To briefly digress a moment, that is why I have an issue with people (re: authors) who incorrectly use the words ‘clockwise’ and ‘deosil’ as interchangeable. Deosil (pronounced jesh-ill not dee-oh-sill) means ‘sunwise’, following the direction of the sun. For the northern hemisphere (ie. Western Europe/British Isles where the term originated) this follows an east-south-west-north path, which lines up with our idea of ‘clockwise’ following the hands of a clock around: 3:00, 6:00, 9:00, 12:00 respectively. However, for those in the southern hemisphere, the sun rises and then moves through the NORTHERN sky, which would make the sun’s path east-north-west-south. This is why Australian Pagans use deosil and its opposite widdershins in the reverse order of Pagans in the UK and America. Clocks do not go 3:00, 12:00, 9:00, 6:00 in Australia. So referring to deosil as clockwise is just wrong.

Back to the main point.

Observably, the sun has been moving farther north on the horizon from the Winter Solstice. This makes the hours of daylight longer and thus warms up the earth because we are beginning to be angled more towards the sun’s rays. On and on we go until we hit the spring equinox which is right in the middle of the close part of the elliptical orbit, balancing light and dark, but we don’t stop there. Ever onward, the earth continues to the other end point of the ellipsis with the sun rising further and further northeast, it has a longer path now to travel as it moves through the southern sky, and it arcs higher making the weather much warmer until the end point of the orbit at the Summer Solstice when the same thing happens, the sun stands still (which is what ‘solstice’ literally means) and from this point the cycle begins again with the sun moving farther south on the horizon for sunrise.
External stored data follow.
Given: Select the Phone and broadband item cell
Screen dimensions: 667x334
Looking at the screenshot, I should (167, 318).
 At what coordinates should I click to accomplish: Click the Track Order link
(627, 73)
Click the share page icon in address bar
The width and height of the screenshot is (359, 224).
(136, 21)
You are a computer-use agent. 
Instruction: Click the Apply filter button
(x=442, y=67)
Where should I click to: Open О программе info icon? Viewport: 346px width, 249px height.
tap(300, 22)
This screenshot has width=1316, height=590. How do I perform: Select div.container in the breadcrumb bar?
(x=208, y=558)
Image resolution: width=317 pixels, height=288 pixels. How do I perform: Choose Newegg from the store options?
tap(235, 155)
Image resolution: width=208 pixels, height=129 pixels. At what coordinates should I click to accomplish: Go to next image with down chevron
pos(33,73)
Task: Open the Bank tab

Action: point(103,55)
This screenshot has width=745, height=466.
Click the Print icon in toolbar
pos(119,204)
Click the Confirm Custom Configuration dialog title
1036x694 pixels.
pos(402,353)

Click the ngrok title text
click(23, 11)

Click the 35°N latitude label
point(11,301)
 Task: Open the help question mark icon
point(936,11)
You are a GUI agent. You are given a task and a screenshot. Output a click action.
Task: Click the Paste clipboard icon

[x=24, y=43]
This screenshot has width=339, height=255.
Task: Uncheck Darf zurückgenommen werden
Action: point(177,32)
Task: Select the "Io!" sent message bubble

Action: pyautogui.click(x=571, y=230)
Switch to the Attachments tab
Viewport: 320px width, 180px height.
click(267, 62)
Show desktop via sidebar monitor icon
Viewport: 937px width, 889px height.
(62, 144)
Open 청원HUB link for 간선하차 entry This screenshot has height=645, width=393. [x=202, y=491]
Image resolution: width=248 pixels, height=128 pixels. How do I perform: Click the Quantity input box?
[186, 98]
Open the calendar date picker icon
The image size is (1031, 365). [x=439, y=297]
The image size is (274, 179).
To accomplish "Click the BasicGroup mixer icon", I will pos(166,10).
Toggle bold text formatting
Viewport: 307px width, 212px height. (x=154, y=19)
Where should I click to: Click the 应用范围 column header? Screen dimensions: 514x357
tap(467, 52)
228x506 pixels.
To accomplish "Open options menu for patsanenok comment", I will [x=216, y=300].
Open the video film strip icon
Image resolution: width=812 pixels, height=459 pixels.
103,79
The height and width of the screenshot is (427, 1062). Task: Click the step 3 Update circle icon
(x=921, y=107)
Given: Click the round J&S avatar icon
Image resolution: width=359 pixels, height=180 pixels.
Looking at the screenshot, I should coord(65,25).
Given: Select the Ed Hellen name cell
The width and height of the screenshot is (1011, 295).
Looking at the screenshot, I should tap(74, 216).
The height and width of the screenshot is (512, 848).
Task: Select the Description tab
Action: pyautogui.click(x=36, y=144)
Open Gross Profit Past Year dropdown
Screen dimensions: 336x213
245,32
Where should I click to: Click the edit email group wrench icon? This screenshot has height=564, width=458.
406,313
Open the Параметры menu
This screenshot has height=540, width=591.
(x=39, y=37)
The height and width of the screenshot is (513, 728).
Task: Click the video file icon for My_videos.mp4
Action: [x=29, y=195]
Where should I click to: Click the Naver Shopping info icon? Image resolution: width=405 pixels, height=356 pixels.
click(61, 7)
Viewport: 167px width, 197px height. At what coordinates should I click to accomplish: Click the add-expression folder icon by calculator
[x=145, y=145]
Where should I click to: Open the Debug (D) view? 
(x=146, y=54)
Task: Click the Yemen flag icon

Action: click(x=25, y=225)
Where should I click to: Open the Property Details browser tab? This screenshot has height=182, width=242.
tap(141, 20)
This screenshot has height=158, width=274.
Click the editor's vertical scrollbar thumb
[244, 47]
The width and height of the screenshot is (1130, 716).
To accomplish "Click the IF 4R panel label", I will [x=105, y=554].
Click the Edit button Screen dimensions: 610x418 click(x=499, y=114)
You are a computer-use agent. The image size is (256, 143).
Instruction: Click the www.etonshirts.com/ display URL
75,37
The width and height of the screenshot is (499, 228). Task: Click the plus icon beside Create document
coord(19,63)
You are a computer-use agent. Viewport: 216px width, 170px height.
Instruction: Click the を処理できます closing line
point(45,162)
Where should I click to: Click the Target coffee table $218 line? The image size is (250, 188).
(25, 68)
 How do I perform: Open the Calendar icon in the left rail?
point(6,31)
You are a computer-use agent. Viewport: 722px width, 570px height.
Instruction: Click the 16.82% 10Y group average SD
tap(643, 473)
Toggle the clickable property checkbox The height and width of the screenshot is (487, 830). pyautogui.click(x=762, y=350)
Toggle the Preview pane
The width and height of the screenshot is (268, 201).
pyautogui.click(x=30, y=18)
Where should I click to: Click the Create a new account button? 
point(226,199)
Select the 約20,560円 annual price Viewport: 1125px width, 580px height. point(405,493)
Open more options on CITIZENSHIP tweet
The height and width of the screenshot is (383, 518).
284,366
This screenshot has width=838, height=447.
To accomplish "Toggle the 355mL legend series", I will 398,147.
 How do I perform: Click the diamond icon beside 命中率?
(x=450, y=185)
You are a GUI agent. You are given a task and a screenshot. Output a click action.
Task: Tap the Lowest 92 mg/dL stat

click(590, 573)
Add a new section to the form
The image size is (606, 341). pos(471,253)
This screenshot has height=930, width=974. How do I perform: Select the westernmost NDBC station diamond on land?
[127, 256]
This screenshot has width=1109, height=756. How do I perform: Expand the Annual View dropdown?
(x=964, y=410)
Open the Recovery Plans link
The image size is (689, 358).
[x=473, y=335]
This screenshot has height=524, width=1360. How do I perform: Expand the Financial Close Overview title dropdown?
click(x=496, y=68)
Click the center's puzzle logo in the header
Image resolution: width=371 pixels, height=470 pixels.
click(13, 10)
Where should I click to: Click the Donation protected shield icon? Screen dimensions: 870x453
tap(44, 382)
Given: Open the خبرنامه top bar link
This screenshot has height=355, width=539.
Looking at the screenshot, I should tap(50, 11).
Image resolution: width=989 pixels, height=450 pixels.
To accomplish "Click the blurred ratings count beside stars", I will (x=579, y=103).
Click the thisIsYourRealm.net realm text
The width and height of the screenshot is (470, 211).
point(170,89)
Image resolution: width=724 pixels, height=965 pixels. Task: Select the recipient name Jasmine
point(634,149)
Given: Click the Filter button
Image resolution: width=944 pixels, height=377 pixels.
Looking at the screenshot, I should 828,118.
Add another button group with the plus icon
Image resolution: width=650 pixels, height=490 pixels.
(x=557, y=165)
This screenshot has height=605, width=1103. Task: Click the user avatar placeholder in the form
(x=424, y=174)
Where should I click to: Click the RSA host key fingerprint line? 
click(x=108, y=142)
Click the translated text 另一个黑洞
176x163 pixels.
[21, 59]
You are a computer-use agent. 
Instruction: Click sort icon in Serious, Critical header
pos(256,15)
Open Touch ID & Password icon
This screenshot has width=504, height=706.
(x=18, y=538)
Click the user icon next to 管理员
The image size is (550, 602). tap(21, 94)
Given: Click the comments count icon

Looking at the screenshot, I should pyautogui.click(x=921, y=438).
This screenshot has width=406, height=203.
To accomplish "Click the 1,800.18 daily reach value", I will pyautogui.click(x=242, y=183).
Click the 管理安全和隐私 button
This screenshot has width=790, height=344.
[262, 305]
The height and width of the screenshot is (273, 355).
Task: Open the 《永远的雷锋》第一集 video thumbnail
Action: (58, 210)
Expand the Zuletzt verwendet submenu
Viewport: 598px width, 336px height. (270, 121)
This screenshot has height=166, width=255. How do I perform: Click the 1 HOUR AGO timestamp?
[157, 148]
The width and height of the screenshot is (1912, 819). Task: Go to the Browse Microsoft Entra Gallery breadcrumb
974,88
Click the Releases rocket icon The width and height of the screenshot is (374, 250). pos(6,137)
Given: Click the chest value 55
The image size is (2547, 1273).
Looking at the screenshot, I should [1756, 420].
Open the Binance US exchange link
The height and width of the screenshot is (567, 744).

Personally, I tend to view the equinoxes and solstices as minor sabbats because they aren’t as tied into the mythos of my beliefs (in terms of stories and characters) that the greater sabbats (Imbolc, Beltaine, Lughnassadh, and Samhain) are. They aren’t less important, but I focus more on the natural cycles of seasons, the stupefying knowledge that our planet is really just floating around in space in this orbit, spinning like a wobbly top and that creates this amazing cycle of birth, growth, death, that we can not only see, but are a part of if we allow ourselves to recognize it during these times. Gods and such are really the focus during the greater sabbats. During the lesser ones, I like to just ponder my place in the cosmos and marvel at how fortunate I am to be living here, now, on a planet so teeming with life where I can experience the cycles of time in a perfect way and know that I am a part of that.